8 Curious Facts About Asia That Will Absolutely Boggle Your Brain
As the largest continent on the planet, Asia is home to 60% of the world’s population, comprising 49 countries in total. The region is famous for its tall buildings, 2 world wonders (the Taj Mahal and the Great Wall of China), and rich biodiversity. Still, there are numerous facts about Asia that are not as well-known, but they can easily blow your mind — so we are eager to tell you about them in this article.
1. Japanese-style squat toilets
Although Japan has progressed in its technologies and produced the heated, buttock-massaging, water-spraying robotic toilets of the future, there are still traditional-style toilets that may not seem convenient for people from other countries.
Japanese-style toilets, also known as “washiki,” are squat toilets that are commonly found in Japan, especially outside of the bigger cities. They have some benefits over Western-style seated toilets, like promoting good posture and easier splashing. The squatting position can straighten the rectum and create a better angle for elimination, which some experts believe may help prevent colorectal cancer.
2. South Korea has a separate Valentine’s Day for singles.
Valentine’s Day (February 14th) is widely celebrated by loving couples in Western cultures, with gift-giving as the main tradition. However, in South Korea, it is just one of 12 “love days” celebrated on the 14th of each month. Here, on February 14th, women give chocolates to men as a symbol of affection, and a month later, on March 14th, men reciprocate with gifts on the so-called “White Day.”
For those who don’t have partners, there is April 14th also known as “Black Day,” an unofficial holiday for singles to gather and share a bowl of jajangmyeon, a black noodle dish. It is a popular comfort food in South Korea that is black in color and that perfectly fits the holiday’s theme.
3. In Vietnam, you may find a chicken with lumpy legs.
We are all used to the fact that ’standard’ chickens usually have thin legs, however, in Vietnam, you may find the opposite breed called the Dong Tao. Dong Tao chicken is famous for its distinctive, lumpy legs, which are considered a delicacy and are especially popular during Tết, the Vietnamese Lunar New Year.
Breeding Dong Tao chickens can be challenging as their large legs make hatching difficult, and they are also sensitive to temperature changes. Hens often crack the eggs with their bulky legs, so eggs are typically kept in an incubator.
4. The head is the most sacred part of the body in Thai culture.
In Thailand, the top of the head is considered the most sacred and pure part of the body, so touching someone’s head or hair is considered rude and disrespectful, especially a baby or a child. So the tourist guides advise: if you accidentally touch someone’s head, it’s important to apologize immediately.
5. You can meet the world’s oldest identical twins in Japan.
Umeno Sumiyama and Koume Kodama, 2 sisters from Japan, have been officially recognized as the world’s oldest living identical twins and the oldest ever identical twins, whose age is 109 years old. They were born in 1913 into a large family of 13 on Shodo Island. Now Umeno and Koume now live in different care homes.
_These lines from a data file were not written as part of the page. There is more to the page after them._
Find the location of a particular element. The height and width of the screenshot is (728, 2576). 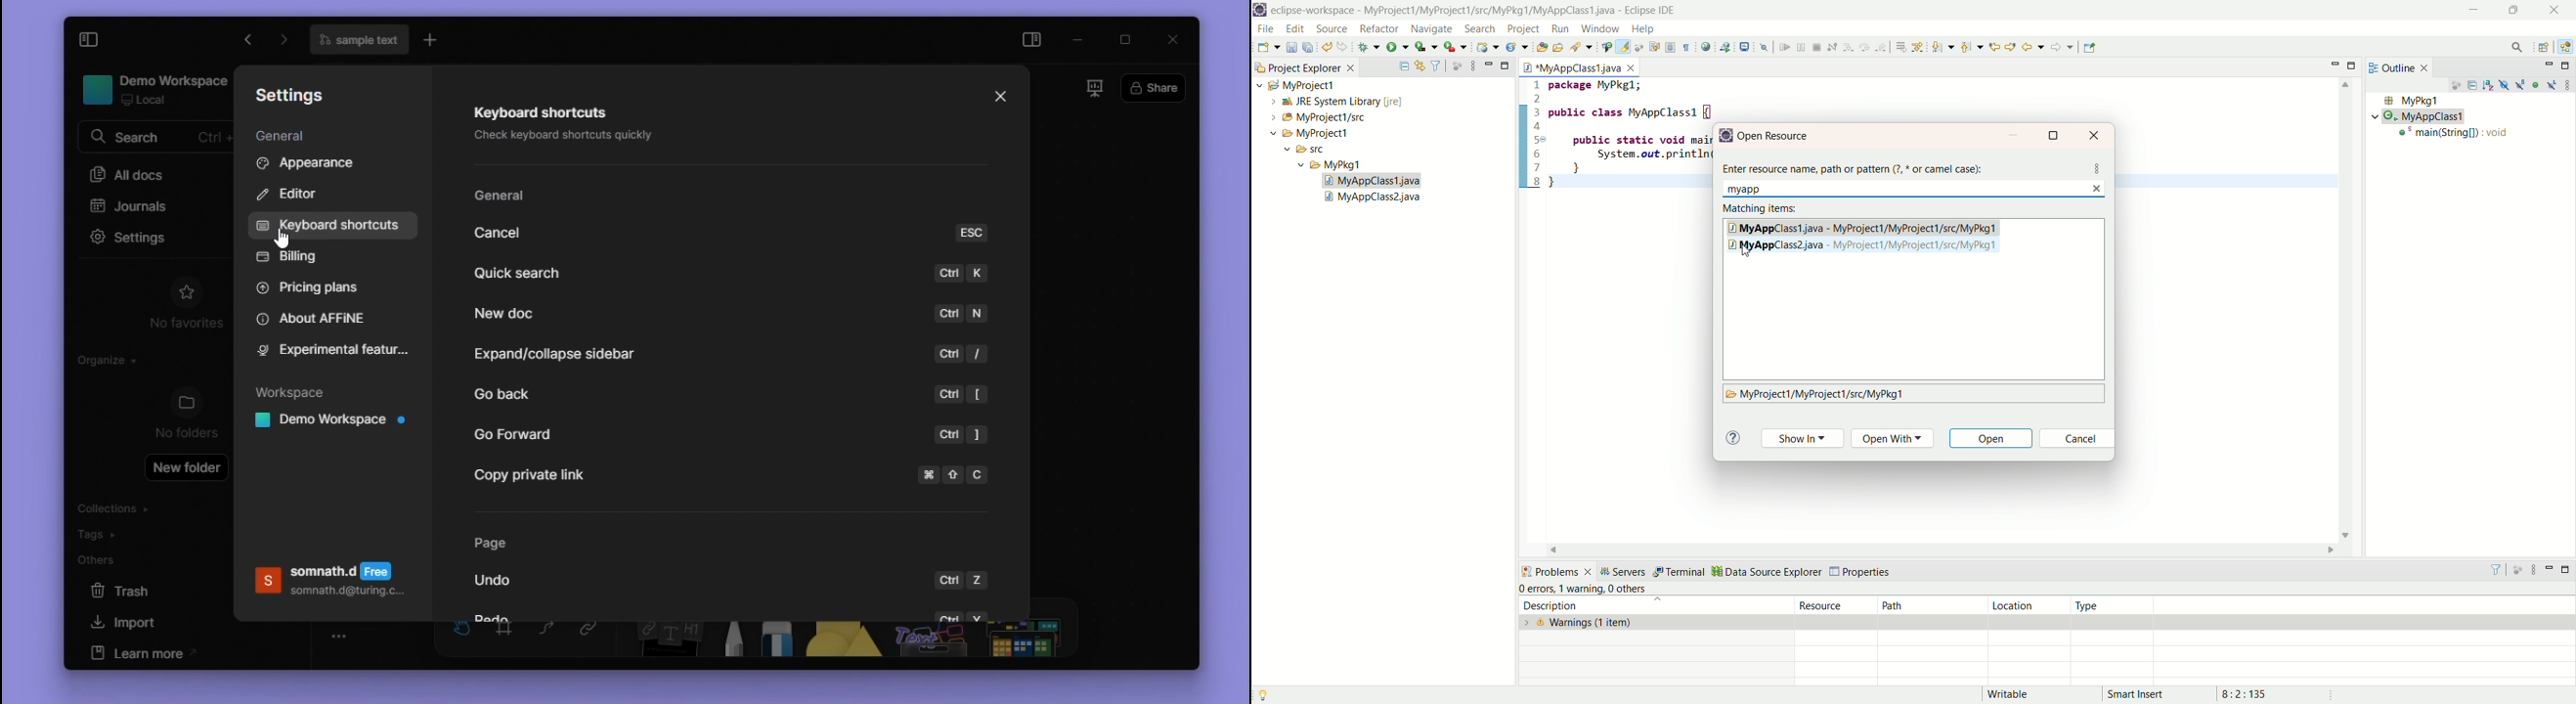

run is located at coordinates (1560, 29).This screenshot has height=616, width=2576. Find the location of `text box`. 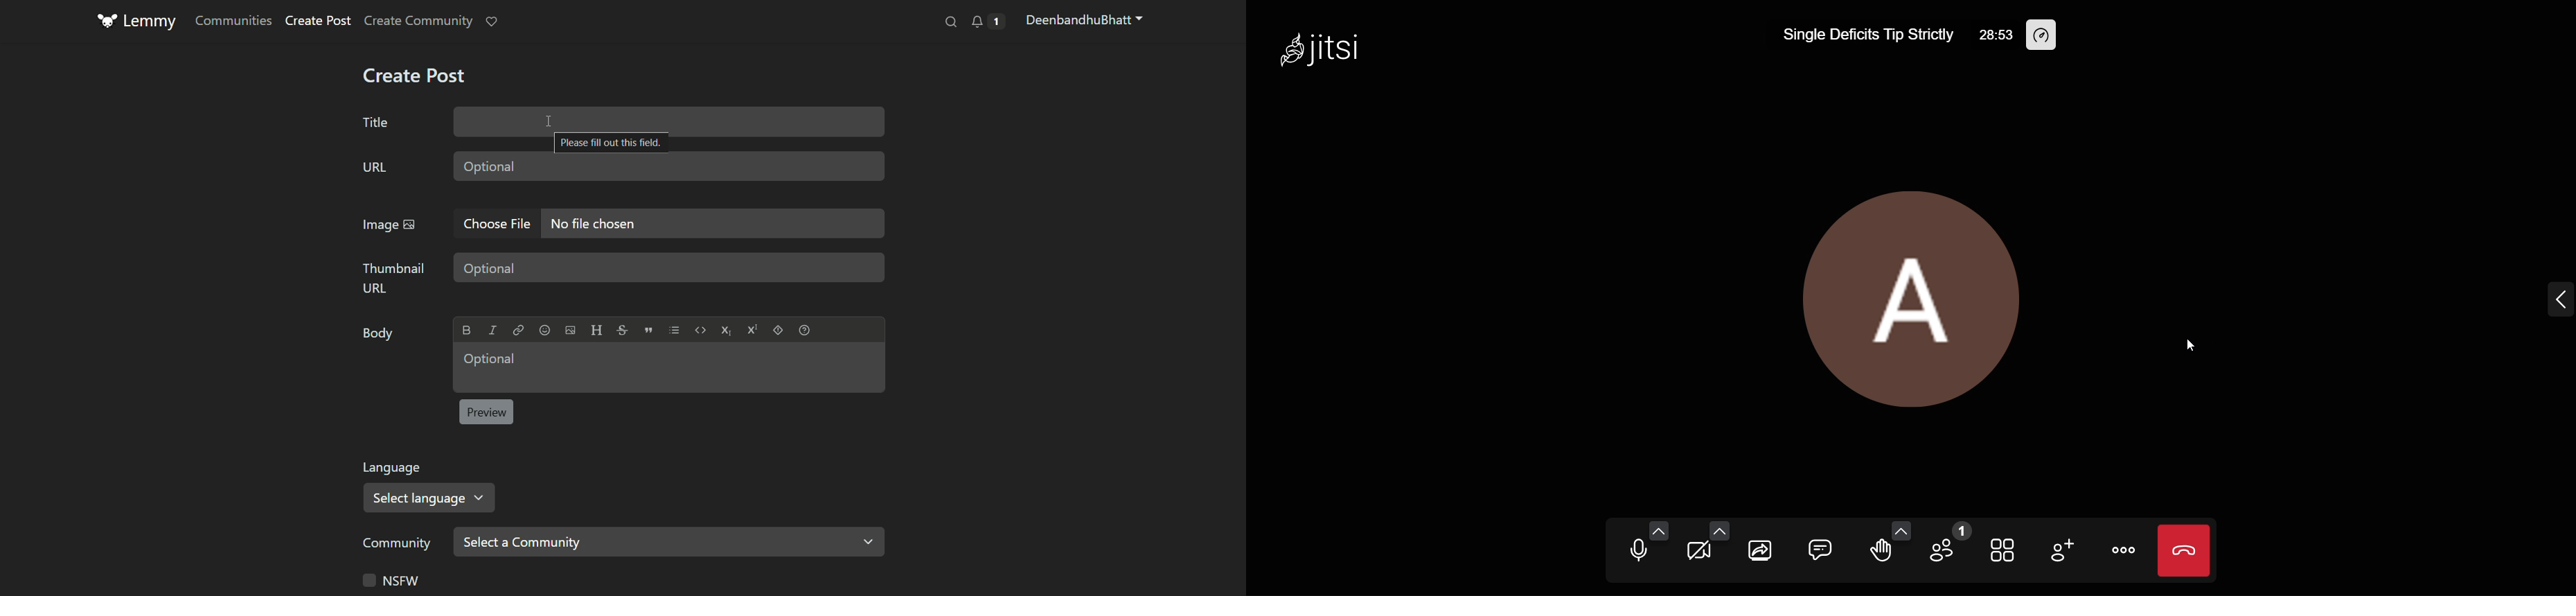

text box is located at coordinates (671, 268).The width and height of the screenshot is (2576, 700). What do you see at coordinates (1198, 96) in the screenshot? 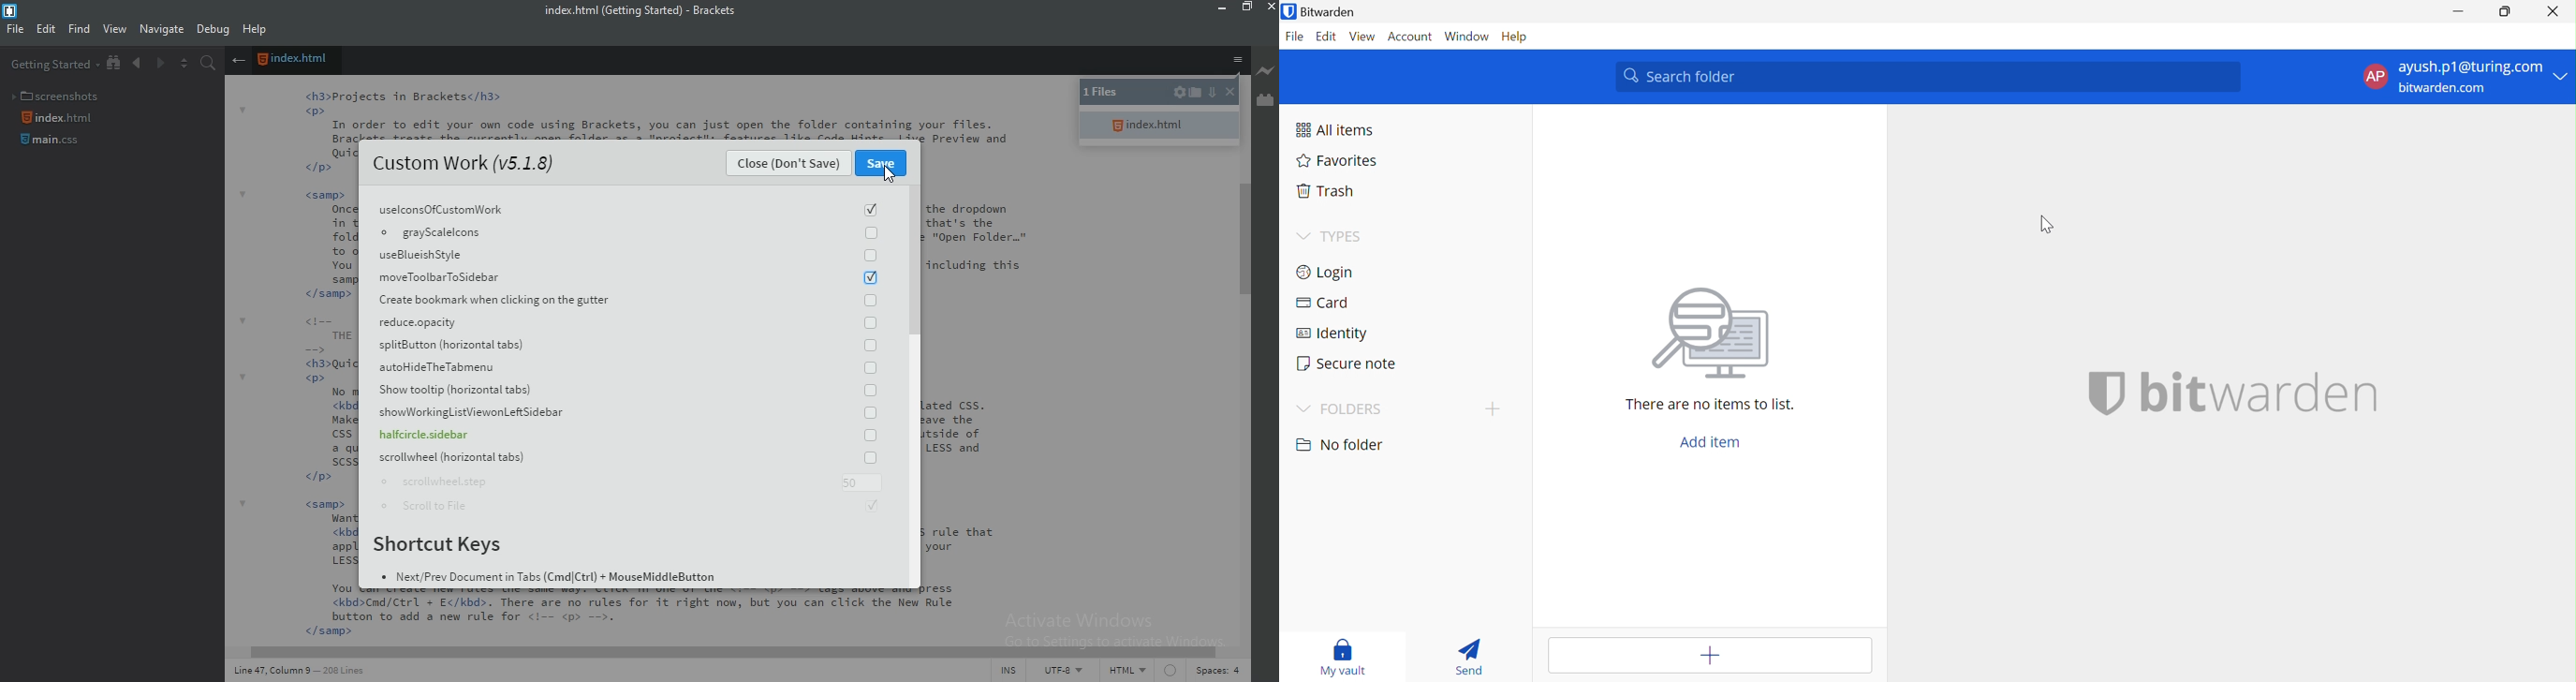
I see `open folder` at bounding box center [1198, 96].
The Japanese life expectancy is the world’s highest, at more than 87 years for women and 81 years for men, hence the country holds several records for supercentenarians. The oldest verified Japanese person and the second-oldest verified person ever was Kane Tanaka, who passed away when she was 119 years old.
6. You cannot take chewing gum into Singapore.
You can take chewing gum freely anywhere in the world except for Singapore. Here the gum was banned in 1992 as one of the most well-known aspects of life, along with strict laws against littering, graffiti, jaywalking, spitting, nose-blowing in public, and urination outside of toilets (and a legal requirement to flush public toilets). These measures have been implemented to maintain a clean environment.
7. Asia is home to the smallest mammal in the world.
Not only you can meet the biggest mammal in the world in Asia, e.g., the elephant, but also the tiniest. Kitti’s hog-nosed bat is the smallest mammal and is informally known as the bumblebee bat that can be found in limestone caves along rivers in Thailand and Myanmar. The bat is 29-33 mm in size and weighs approximately 2 grams. It is known for its distinctive snout and is one of the 440 species of bats found in Asia, which makes up over one-third of the world’s bat species.
8. The world’s tallest and smallest men come from Asia.
Turkish farmer Sultan Kösen is considered one of the tallest people in recorded history (246.5 cm or 8 ft tall), with his height being a result of a genetic condition. Despite his height, Sultan Kösen has lived a relatively normal life, working as a farmer and marrying a woman who is of average height.
In the picture above, you see him meeting with Chandra Bahadur Dangi the shortest man ever, who passed away later at the age of 75. Chandra was one of the most iconic record holders to have graced the pages of the Guinness World Records book coming from Nepal, whose was 54.6 cm (21.5 in) tall, and weighed only 14.5 kg (31 lbs 15.52 oz).